For weeks on end earlier this year, CIT, a new partner for Operation HOPE, its CEO and senior management team were getting buffeted by what appeared to be unrelenting criticism as they sought to restructure the company and its balance sheet, for this post-economic crisis environment. An operating environment when the Wall Street secondary market seemed to almost disappear literally overnight.  I decided to write this piece to tell a little piece of the important untold story about CIT.  You see, it was during this same period that CIT, and its management and board, showed their true character to me, my board and my management team.

CIT had earlier in the year made a commitment in support of the work of Operation HOPE; in particular our increasingly important Mortgage HOPE Crisis Hotline (888-388-HOPE), which has fielded more than 70,000 incoming calls and restructured more than $250 million in mortgages, tied to the sub-prime and now prime mortgage crisis. As CIT's challenges seemed to only broaden and deepen according to some media reports, privately our call volume at Operation HOPE only increased during the same period. And while we needed CIT and other HOPE Partners to keep commitments made to us (and by extension those that we serve), we could not in good conscious press CIT to focus on our partnership.  That would have been immensely selfish on our part, and not at all considerate of all that CIT was going through.  All this said, in the end Operation HOPE did not have to do a thing.  

Displaying an impressive combination of corporate ethics, stability under pressure, and an ability to focus and multi-task priorities, even while the world was shouting substantive distractions at them, CIT made good on its commitment to HOPE and the people we serve. 

The company and its management team did this – and this is the really impressive part - without fanfare, without press release, and without asking for credit.  They simply did it because they made a commitment and intended to keep it, and because it was the right thing to do.

Of course, I am not saying that CIT, Jeff Peek and others at the company are perfect.

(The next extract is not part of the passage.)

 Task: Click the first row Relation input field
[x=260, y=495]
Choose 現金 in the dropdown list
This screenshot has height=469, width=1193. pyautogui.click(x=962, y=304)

They are not. None of us are.  We are all human.  But I am interested not so much in their mistakes, nor their problems, per se, but how they respond to them.  How they manage in challenging times.  Decisions they made, particularly with respect to those less than, when no one was looking.  To date, they have passed all of these tests in my book, with flying colors.  I now understand, much more clearly, why a man I respect, Stephen Ryan, Esq, a member of my board of directors in the Mid-Atlantic states, respects CIT and its people so much.

It is easy to jump on people and to criticize them when they do wrong, but I believe it is equally important to commend leaders, and to thank them, when they do right.  And this is why I writing this today.  To commend, and thank, these leaders for doing it right — when they didn't have to.  Rainbows after storms. You cannot have a rainbow, without a storm first.

Onward with HOPE

John Hope Bryant

Operation HOPE has served more than one million individuals to date with financial literacy empowerment services throughout the United States and South Africa.